Across VLAN access

Hi this is my first time posting in this forum.

I have a Unifi Express Router configured with a default (tag = 0) and IoT (tag = 20) VLANs.

All my devices sit in the IoT VLAN and HA sits in the default VLAN.

I have firewalls rules that say, in order:

  • Default → IoT is allowed
  • IoT → DNS server (IP and port) is allowed
  • IoT → MQTT server (IP and port) is allowed
  • IoT → HA (IP and port) is allowed
  • IoT → Default is not allowed

HA is deployed as a VM in Proxmox and CAN access on my local IoT devices, woohoo!

What doesn’t work are requests from IoT devices (e.g. Google Home Hubs) to HA for Text-to-speech announcements.

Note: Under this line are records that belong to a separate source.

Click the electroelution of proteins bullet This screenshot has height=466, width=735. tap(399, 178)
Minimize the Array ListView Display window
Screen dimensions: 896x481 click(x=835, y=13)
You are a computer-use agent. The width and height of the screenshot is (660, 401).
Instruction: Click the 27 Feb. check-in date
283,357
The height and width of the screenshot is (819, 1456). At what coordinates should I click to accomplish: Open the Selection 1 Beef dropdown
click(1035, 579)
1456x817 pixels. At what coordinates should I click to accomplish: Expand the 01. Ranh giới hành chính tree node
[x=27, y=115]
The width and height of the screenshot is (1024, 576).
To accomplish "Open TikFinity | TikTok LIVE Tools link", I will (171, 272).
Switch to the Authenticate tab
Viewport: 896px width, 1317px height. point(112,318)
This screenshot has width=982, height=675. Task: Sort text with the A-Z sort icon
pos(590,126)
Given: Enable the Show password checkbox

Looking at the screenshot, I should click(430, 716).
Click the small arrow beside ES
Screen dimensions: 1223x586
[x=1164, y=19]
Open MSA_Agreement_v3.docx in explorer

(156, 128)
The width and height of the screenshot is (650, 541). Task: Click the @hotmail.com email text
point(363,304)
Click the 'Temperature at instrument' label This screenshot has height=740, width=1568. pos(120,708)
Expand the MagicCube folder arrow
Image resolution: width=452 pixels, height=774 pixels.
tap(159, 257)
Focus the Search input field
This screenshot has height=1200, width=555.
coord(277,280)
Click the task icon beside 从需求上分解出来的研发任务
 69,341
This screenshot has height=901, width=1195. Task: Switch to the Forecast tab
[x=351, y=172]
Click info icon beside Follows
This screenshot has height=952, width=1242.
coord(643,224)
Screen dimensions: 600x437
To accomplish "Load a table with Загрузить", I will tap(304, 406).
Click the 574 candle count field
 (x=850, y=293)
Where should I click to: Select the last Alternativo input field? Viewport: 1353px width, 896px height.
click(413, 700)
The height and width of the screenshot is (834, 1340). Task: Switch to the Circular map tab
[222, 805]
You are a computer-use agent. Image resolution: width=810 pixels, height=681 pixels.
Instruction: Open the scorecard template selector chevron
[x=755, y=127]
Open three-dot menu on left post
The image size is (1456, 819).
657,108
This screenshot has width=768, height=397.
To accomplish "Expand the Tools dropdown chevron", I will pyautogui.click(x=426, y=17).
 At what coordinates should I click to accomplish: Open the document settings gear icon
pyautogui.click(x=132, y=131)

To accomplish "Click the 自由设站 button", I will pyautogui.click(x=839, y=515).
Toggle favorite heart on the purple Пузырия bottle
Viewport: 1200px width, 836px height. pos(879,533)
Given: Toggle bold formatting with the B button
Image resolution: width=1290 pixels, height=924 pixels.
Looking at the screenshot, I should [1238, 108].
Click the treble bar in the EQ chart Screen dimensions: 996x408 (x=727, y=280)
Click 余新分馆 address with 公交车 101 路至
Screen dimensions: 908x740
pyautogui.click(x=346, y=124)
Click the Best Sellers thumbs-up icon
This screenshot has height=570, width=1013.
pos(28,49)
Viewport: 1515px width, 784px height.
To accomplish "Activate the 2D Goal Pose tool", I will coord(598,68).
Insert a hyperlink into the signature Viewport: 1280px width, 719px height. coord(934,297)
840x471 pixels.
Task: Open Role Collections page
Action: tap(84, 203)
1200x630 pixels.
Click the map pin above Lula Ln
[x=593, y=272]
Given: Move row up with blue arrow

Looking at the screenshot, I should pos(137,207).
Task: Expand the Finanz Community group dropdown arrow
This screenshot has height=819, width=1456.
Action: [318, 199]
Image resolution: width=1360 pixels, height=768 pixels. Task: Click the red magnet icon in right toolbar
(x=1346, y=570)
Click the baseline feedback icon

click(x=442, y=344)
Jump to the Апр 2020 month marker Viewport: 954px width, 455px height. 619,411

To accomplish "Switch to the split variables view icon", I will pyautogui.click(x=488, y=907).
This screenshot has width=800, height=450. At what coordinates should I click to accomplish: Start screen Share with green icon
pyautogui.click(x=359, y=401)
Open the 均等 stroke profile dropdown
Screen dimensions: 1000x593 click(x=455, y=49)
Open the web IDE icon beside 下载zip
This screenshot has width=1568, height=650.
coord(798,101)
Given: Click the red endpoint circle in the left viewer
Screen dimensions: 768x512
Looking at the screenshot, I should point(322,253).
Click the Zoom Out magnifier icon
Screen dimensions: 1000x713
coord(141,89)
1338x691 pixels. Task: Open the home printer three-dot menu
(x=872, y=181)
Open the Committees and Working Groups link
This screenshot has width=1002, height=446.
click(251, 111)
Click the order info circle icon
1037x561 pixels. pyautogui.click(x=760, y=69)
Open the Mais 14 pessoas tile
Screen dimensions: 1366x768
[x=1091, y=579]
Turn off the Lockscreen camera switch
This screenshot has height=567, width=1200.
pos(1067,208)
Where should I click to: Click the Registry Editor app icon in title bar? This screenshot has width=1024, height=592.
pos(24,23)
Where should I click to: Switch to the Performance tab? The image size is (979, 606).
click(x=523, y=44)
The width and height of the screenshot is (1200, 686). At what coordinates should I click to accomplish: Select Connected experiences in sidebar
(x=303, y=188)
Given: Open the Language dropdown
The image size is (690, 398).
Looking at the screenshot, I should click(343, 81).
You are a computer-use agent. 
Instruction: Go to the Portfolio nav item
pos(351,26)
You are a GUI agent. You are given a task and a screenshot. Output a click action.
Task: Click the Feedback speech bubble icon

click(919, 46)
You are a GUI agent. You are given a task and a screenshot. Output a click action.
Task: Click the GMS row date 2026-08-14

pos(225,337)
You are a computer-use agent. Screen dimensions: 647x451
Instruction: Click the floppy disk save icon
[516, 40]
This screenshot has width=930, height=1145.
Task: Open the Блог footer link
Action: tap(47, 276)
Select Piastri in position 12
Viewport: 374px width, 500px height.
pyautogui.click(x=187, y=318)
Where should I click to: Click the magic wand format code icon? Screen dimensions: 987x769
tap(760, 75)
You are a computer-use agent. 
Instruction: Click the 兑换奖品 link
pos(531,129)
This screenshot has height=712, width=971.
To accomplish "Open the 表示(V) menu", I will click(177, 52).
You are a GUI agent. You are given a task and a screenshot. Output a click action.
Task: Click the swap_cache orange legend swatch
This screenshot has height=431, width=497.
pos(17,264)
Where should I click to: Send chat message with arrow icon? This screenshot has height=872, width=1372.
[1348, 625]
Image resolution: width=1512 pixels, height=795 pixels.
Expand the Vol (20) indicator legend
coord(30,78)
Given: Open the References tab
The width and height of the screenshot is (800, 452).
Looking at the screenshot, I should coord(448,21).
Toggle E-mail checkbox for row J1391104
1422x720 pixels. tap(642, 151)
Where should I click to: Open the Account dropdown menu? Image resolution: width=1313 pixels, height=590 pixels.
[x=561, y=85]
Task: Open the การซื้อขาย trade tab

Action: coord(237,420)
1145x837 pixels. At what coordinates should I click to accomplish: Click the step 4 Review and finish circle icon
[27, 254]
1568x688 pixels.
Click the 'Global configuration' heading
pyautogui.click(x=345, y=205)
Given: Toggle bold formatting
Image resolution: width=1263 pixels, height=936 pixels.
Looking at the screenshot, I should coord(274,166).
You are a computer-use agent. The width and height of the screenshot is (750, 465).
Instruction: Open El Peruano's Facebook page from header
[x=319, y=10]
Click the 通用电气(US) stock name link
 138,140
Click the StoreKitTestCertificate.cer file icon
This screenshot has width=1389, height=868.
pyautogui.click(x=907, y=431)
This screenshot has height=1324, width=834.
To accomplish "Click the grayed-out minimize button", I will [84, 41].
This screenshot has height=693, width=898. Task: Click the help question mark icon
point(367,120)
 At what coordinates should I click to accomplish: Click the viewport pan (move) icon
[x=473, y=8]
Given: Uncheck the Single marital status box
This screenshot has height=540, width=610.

I am sure this is a HA issue as the DNS and MQTT requests go through fine.

I “moved” HA into the IoT network which I should still be able to access from the Default network given the first firewall rule but it didn’t… hummm…

I’m tearing my hair out. Any advice?

Try turning off the firewall or adding a rule that allow everything through. If it starts working then it’s a firewall issue, if it doesn’t it’s a networking issue.

1 Like

How can you be sure, when you don’t know the difference in the way they communicate, MQTT / DNS & HA ( HTTP " SSL/TLS" )


Thanks for the suggestion Pete, neither have worked.

I have just tried allowing port 80 for the DNS server (AdGuard) which is accessible from the IoT network.

Also just setup a fresh instance of HA and updated the IP in the firewall rule… it works! So what could be the difference with my original instance?

Text to speech announcement would go from HA (source)to Google Home(destination). Pretty sure that is one way. If your thinking it is firewall issue it is helpful to understand source and destination.

I mean the play media service with a url e.g.

I figured it out… I had tailscale running!

Edit: it was because I had Userspace Networking disabled.